Why I have backups

why-i-have-backups

Sven Vermeulen Thu 30 December 2010

You often read stories about people who have data loss and did not keep any (recent) backups, and are now fully equipped with a state-of-the-art backup mechanism. So no - no such failure story here but an example why backups are important.

Yesterday I had a vicious RAID/LVM failure. Due to my expeditions in the world of SELinux, for some odd reason when I booted with SELinux enforcing on, my RAID-1 where an LVM volume group (with /usr, /var, /opt and /home) was hosted (coincidentally the only RAID-1 with 1.2 metadata version, the others are at 0.90) suddenly decided to split itself into two (!) degraded RAID-1 systems: /dev/md126 and /dev/md127. During detection, LVM found two devices (the two RAID metadevices) but with the same meta data on it (same physical volume signature), so randomly picked one as its physical volume.

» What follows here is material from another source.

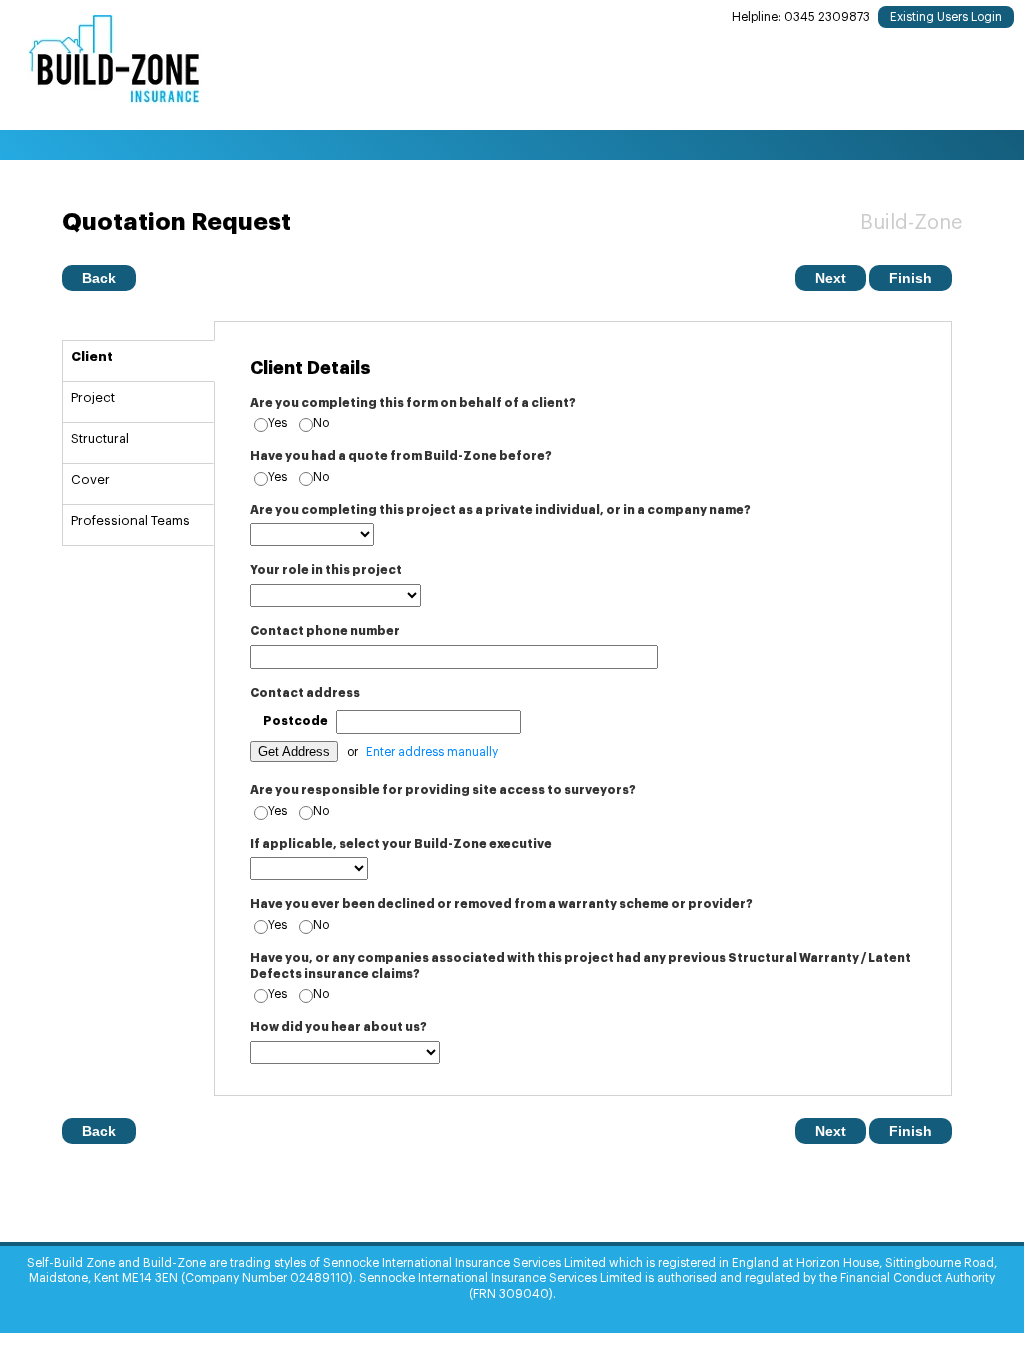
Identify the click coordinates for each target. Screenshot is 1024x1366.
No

Found duplicate PV Lgrl5nNfenRUg9bIwM20q1hfMrWylyyL: using /dev/md126 not /dev/md127

Result: after a few reboots (no, I didn't notice it at first - why would I, everything seemed to work well so I didn't look at the dmesg output) I started noticing that changes I made were suddenly gone (for instance, ebuild updates that I made) which almost immediately triggers for me a "remount read-only, check logs and take emergency backup"-adrenaline surge. And then I noticed that there were I/O errors in my logs, together with the previously mentioned error message. So I quickly made an emergency backup of my most critical file system locations (/home as well as /etc and some files in var) and then tried to fix the problem (without having to reinstall everything).

The first thing I did - and that might have been the trigger for real pandemonium - was to try and found out which RAID (md126 or md127) is being used. The vgdisplay and other commands showed me that only md127 was used at that time. Also, /proc/mdstats showed that md126 was in a auto read-only state, meaning it wasn't touched since my system booted. So I decided to drop md126 and add its underlying partitions to the md127 RAID device. Once added, I would expect that the degraded array would start syncing, but no: the moment the partition was added, the RAID was shown to be fully operational.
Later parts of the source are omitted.